*Given text*:
Reputation: 11
For my class we have to create a model to predict the credit balance of each individuals. Based on observations, many results are zero where the lm
tries to calculate them.
To overcome this I created a new variable that results in zero if X and Y are true.
CB$Balzero = ifelse(CB$Rating<=230 & CB$Income<90,0,1)
This resulted in getting 90% of the zero results right. The problem is:
How can I place this variable in the lm
so it correctly results in zeros when the proposition is true and the calculation when it is false?
Something like: lm=Balzero*(Balance~.)
Upvotes: 1
Views: 172
Reputation: 226532
I think that
y ~ -1 + Balzero:Balance
might work (you haven't given us a reproducible example to try).
-1
tells R to omit the intercept:
specifies an interaction. If both variables are numeric, then A:B
includes the product of A
and B
as a term in the model.The second term could also be specified as I(Balzero*Balance)

*Set of tasks*:
1 > Can you retype the stretch of the credit balance thread from "To overcome this" through "Something like: lm=Balzero*(Balance~.)"?
2 > What comes next in the thread about predicting credit balances with lm? Continue it from where it stops.

*Data section*:

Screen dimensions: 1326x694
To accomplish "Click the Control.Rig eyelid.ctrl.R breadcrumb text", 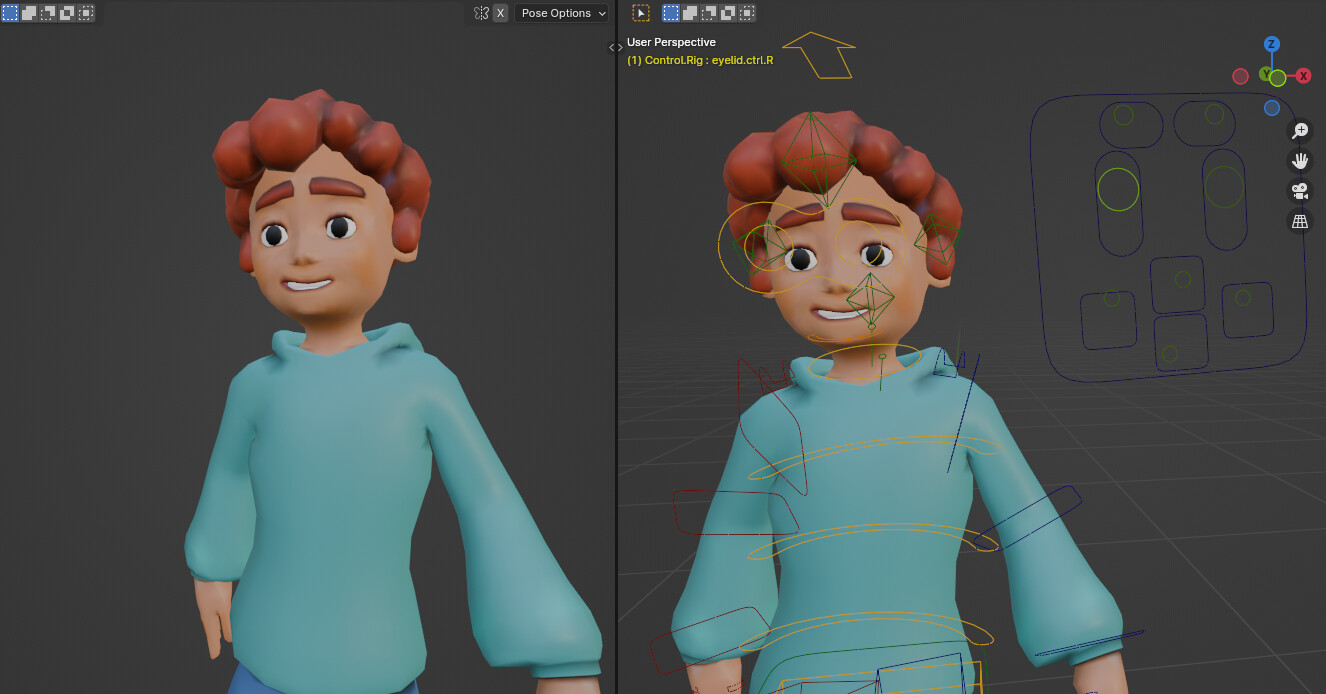I will pos(699,60).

*Expected responses*:
1 >
To overcome this I created a new variable that results in zero if X and Y are true.
CB$Balzero = ifelse(CB$Rating<=230 & CB$Income<90,0,1)
This resulted in getting 90% of the zero results right. The problem is:
How can I place this variable in the lm
so it correctly results in zeros when the proposition is true and the calculation when it is false?
Something like: lm=Balzero*(Balance~.)

2 >
(I
means "as is", i.e. interpret *
in the usual numerical sense, not in its formula-construction context.)
These specifications should fit the model
Y = beta1*Balzero*Balance + eps
where eps
is an error term.
If Balzero == 0
, the predicted value will be zero. If Balzero==1
the predicted value will be beta1*Balance
.
You might want to look into random forest models, which naturally incorporate the kind of qualitative splitting that you're doing by hand in your example.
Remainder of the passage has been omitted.